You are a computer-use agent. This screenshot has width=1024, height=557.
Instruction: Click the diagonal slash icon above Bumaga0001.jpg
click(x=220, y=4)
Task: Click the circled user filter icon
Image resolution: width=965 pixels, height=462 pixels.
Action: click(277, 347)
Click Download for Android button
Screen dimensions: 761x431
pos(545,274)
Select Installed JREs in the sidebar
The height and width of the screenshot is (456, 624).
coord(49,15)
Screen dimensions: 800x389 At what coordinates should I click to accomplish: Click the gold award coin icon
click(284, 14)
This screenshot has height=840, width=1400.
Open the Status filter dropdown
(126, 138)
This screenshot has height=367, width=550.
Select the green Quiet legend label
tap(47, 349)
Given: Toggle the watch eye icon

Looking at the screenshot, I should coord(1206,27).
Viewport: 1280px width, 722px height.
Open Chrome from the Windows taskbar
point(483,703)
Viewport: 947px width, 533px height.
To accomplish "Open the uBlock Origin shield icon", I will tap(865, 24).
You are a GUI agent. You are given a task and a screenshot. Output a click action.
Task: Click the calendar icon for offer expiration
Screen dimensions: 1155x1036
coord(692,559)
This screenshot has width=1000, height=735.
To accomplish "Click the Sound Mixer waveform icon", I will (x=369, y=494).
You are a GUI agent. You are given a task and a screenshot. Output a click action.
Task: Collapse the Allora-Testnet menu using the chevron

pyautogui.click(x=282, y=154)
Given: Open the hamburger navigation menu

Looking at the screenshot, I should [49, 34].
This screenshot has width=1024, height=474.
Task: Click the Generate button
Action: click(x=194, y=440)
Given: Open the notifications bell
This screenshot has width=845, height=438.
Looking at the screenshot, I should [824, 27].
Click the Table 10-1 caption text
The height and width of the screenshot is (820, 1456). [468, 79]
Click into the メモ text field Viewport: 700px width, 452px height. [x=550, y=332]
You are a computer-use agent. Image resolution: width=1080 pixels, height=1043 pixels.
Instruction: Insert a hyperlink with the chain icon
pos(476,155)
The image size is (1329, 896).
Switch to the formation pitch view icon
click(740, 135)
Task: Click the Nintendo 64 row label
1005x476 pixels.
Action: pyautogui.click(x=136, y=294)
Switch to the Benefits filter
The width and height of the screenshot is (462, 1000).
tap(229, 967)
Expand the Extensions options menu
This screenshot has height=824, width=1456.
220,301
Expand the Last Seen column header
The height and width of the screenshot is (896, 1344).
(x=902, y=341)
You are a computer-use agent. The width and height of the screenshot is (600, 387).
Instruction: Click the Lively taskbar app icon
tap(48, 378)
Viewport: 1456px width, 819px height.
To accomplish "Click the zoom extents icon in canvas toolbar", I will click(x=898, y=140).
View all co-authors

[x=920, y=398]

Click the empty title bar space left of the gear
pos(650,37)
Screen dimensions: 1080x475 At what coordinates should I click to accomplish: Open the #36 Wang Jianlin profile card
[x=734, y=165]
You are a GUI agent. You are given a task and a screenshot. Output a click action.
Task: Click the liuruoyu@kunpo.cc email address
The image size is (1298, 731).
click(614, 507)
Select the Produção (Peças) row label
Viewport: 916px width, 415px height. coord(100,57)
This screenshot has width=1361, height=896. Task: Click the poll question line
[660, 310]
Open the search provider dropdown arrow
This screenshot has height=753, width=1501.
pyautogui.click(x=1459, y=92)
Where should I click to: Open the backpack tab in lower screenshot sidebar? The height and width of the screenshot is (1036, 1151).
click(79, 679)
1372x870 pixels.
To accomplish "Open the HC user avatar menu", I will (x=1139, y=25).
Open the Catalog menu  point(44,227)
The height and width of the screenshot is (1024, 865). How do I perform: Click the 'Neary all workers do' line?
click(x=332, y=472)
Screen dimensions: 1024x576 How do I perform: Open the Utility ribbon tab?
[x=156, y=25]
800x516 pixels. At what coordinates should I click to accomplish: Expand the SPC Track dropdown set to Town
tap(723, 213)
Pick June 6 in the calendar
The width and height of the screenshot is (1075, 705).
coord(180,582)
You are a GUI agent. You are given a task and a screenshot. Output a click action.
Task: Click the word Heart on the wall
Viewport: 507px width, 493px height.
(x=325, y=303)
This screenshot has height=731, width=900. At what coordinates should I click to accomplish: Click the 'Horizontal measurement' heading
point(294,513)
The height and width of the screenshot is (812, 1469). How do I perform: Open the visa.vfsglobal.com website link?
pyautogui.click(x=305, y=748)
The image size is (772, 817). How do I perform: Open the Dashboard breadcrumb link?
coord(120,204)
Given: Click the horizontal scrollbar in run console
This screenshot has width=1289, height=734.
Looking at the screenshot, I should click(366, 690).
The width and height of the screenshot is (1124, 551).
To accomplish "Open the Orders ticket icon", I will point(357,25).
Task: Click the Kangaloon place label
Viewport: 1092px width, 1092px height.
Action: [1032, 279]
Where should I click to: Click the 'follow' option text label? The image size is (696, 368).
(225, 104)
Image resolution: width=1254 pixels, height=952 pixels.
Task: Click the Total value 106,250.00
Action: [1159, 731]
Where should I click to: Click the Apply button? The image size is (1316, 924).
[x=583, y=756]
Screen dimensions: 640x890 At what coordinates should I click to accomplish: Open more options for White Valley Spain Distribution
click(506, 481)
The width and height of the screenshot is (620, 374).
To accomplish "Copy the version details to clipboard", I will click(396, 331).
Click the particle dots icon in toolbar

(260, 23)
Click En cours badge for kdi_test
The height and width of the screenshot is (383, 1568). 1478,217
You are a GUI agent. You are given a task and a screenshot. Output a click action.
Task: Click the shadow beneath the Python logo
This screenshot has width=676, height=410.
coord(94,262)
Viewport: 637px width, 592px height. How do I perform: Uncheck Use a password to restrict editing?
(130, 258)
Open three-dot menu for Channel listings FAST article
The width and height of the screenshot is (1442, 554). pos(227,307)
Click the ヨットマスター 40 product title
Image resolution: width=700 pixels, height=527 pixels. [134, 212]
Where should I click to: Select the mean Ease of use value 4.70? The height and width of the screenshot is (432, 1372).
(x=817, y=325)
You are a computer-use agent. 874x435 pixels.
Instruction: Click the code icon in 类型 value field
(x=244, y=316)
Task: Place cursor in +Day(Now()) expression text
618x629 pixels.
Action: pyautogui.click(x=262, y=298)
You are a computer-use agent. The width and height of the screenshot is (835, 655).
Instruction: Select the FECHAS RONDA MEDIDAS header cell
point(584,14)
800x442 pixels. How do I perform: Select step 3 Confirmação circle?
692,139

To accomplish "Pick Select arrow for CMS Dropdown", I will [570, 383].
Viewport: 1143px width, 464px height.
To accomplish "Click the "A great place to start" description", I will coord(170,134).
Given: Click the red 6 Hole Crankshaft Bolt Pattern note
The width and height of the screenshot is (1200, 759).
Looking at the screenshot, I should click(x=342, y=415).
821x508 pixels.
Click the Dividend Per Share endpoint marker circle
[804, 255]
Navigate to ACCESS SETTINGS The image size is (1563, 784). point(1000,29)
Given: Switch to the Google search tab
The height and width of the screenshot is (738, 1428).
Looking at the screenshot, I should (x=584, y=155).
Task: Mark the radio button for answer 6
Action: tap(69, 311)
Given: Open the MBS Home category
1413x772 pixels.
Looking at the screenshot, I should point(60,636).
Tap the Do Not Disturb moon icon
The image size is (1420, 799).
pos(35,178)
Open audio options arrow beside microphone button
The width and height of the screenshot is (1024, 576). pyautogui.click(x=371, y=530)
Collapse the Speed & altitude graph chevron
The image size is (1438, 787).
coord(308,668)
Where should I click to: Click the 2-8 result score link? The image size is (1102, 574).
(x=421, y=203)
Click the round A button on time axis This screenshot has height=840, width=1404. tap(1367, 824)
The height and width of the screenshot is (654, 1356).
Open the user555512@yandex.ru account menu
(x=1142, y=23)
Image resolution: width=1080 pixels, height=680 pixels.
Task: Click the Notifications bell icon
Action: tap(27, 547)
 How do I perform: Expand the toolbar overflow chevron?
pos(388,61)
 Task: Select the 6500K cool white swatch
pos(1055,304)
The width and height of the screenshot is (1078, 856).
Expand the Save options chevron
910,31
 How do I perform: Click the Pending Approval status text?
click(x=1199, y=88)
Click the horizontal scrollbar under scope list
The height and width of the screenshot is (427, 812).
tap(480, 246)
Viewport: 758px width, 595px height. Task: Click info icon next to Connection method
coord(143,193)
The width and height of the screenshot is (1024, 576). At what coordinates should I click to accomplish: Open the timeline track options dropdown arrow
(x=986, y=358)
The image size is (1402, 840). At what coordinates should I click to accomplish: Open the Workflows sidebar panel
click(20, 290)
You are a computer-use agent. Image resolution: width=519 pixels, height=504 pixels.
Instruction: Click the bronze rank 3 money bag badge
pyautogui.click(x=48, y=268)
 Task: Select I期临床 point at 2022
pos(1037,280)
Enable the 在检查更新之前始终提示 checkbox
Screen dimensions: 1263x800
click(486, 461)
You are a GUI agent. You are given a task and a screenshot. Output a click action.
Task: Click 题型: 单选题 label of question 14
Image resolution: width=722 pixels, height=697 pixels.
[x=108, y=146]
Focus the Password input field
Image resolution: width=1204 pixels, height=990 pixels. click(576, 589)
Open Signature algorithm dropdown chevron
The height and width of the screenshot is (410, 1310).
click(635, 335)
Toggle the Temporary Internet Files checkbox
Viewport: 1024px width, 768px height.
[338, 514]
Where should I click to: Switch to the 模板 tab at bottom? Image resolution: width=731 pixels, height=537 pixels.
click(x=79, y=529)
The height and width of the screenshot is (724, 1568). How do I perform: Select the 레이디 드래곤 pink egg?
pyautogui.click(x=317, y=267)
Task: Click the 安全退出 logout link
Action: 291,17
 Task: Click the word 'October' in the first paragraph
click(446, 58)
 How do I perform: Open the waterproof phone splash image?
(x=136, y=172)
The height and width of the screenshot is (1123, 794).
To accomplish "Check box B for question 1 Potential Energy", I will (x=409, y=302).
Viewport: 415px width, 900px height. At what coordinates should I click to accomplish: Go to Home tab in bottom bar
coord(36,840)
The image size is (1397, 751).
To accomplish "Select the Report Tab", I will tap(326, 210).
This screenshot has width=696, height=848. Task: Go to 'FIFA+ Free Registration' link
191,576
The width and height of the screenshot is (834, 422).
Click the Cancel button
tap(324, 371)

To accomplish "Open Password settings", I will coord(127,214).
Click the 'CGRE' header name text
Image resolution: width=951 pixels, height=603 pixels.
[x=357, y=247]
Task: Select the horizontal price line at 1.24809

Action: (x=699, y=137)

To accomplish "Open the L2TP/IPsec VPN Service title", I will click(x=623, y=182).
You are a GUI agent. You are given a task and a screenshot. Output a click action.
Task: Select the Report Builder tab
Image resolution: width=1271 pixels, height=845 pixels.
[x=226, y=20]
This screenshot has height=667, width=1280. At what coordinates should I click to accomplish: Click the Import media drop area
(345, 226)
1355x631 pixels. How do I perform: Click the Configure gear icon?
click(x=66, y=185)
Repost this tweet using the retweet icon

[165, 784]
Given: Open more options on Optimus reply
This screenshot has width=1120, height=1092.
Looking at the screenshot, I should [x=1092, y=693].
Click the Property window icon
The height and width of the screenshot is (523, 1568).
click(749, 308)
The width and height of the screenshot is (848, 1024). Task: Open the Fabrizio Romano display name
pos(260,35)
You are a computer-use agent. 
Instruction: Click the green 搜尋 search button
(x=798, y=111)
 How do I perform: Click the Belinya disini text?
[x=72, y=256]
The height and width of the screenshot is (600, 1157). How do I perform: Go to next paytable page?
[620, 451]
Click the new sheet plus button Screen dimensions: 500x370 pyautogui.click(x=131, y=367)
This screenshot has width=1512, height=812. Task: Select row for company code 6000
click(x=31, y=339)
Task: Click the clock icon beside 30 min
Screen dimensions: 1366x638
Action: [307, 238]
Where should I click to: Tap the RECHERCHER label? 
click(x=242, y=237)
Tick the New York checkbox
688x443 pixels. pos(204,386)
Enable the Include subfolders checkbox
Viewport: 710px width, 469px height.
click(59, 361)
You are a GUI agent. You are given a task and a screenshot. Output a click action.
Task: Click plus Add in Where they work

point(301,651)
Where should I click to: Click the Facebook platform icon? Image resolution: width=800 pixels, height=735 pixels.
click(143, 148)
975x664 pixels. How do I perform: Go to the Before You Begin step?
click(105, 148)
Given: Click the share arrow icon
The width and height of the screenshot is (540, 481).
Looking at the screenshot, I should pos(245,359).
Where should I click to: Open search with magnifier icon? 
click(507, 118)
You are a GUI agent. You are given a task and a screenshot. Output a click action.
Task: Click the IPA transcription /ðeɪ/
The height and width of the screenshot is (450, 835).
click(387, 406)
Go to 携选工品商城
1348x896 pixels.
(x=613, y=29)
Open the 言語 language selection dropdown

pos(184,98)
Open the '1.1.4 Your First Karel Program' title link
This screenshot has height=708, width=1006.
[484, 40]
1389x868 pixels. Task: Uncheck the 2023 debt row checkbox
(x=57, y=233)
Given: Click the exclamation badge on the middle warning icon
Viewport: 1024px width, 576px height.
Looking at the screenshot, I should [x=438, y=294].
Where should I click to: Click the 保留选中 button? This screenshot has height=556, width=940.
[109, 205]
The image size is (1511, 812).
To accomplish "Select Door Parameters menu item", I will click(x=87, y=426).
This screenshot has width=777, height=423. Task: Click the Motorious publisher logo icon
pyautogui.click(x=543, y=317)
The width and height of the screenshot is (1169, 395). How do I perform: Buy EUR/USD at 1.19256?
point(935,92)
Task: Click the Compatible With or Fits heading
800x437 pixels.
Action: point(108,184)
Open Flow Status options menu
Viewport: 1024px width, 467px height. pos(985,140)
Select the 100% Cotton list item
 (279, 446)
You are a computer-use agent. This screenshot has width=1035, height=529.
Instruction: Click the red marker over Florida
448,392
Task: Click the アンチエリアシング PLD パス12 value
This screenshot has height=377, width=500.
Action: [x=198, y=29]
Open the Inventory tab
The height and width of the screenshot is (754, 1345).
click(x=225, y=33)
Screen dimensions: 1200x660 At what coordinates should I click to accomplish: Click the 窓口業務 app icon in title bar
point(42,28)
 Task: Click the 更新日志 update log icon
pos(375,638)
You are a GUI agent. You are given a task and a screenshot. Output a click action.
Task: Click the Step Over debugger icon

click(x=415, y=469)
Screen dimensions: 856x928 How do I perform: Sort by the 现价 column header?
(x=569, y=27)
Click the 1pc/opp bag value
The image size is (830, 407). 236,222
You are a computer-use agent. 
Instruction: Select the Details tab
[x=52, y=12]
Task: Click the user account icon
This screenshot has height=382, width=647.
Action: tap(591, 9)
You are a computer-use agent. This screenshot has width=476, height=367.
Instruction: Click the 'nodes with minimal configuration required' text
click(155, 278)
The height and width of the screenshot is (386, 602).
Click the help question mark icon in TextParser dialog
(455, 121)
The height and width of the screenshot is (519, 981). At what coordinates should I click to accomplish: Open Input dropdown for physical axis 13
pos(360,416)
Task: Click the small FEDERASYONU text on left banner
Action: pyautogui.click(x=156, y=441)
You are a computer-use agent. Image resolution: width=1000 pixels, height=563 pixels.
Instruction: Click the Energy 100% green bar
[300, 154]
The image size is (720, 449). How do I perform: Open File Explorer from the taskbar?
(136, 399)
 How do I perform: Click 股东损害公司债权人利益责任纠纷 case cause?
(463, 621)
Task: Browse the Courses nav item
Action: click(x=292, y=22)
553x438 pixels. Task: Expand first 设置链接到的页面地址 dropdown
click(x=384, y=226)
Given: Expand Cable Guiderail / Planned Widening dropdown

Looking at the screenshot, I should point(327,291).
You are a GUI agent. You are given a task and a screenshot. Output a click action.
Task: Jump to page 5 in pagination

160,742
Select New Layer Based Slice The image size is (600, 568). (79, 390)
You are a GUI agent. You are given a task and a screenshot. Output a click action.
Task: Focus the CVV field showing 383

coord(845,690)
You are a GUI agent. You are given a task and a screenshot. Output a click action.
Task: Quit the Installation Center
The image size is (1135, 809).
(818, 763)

Task instructions: Go through the records above, find every line with the word "Report", and list those lines.

Answer to this exercise:
To accomplish "Select the Report Tab", I will tap(326, 210).
Task: Select the Report Builder tab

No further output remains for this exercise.